Agentic Memory: Learning Unified Long-Term and Short-Term Memory Management for Large Language Model Agents

Type: academic-paper

Author: Yi Yu, Liuyi Yao, Yuexiang Xie, Qingquan Tan, Jiaqi Feng, Yaliang Li, Libing Wu (Alibaba Group, Wuhan University) Source: https://arxiv.org/html/2601.01885v1 Date: 2025

Abstract

This paper introduces AgeMem, a unified framework that integrates long-term memory (LTM) and short-term memory (STM) management directly into LLM agent policies. Rather than treating memory as external components, the system exposes memory operations as tool-based actions, enabling agents to autonomously decide when and how to store, retrieve, update, summarize, or discard information.

Key Contributions

1. Unified Memory Framework: A single system managing both LTM and STM through learnable, tool-based actions instead of heuristic pipelines

2. Three-Stage Progressive RL Strategy: Agents first acquire LTM storage capabilities, then learn STM context management, finally coordinating both under full task settings

3. Step-wise GRPO Mechanism: Addresses sparse and discontinuous rewards from memory operations through group-normalized advantage broadcasting across all trajectory timesteps

Core Technical Approach

Memory Management Tools

The system provides six primary tools: - LTM operations: Add, Update, Delete - STM operations: Retrieve, Summary, Filter

Problem Formulation

The agent observes state s_t = (C_t, ℳ_t, 𝒯) comprising conversation context, long-term memory store, and task specification. Actions span both language generation and memory operations, optimized through policy π_θ.

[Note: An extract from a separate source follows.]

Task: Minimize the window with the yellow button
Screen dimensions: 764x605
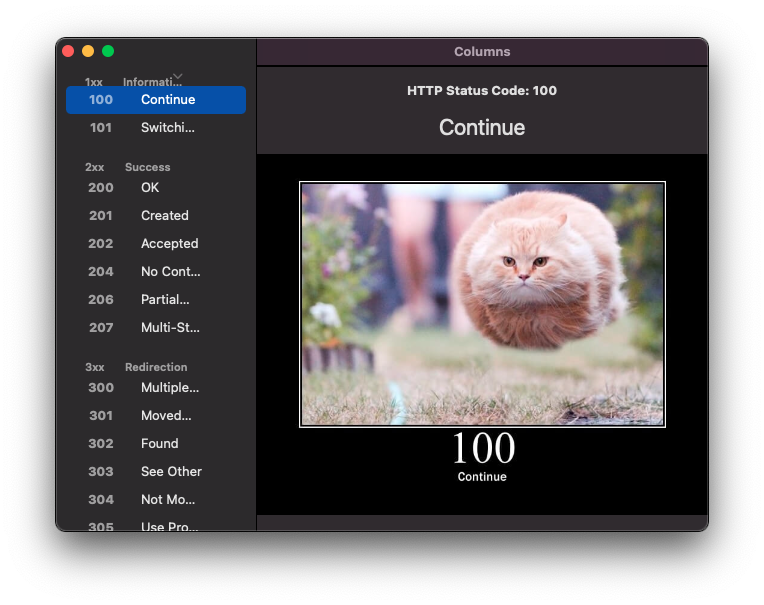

Three-Stage Trajectory Structure

Each trajectory τ = (τ^(1), τ^(2), τ^(3)) includes: - Stage 1: Casual interaction where agents identify salient information for LTM storage - Stage 2: Context reset with distractors testing STM management through filtering/compression - Stage 3: Formal task requiring coordinated retrieval and reasoning

Reward Function Design

The composite reward combines: - Task completion reward (R_task): LLM-based judgment of answer correctness - Context management reward (R_context): Compression efficiency, preventive actions, information preservation - Memory management reward (R_memory): Storage quality, maintenance operations, semantic relevance - Penalty terms: Discourage context overflow and excessive interaction rounds

Experimental Results

Evaluation across five benchmarks (ALFWorld, SciWorld, PDDL, BabyAI, HotpotQA):

• Performance gains: 23.52-49.59% improvement over no-memory baselines
• Memory quality: Higher semantic relevance of stored memories versus baselines
• Context efficiency: 3.1-5.1% token reduction while maintaining task performance
• RL contribution: 8.53-8.72 percentage point improvements from training strategy

Notable Findings

The paper demonstrates that: - Unified management outperforms independent LTM/STM optimization - Tool usage increases meaningfully post-training (Add operations 0.92→1.64 on Qwen2.5-7B) - Multi-component rewards accelerate convergence better than task-only signals - The system generalizes across diverse task types and model backbones

Limitations

The authors acknowledge that the fixed tool set, while effective, could support finer-grained control. Broader evaluation across additional task domains could strengthen empirical understanding.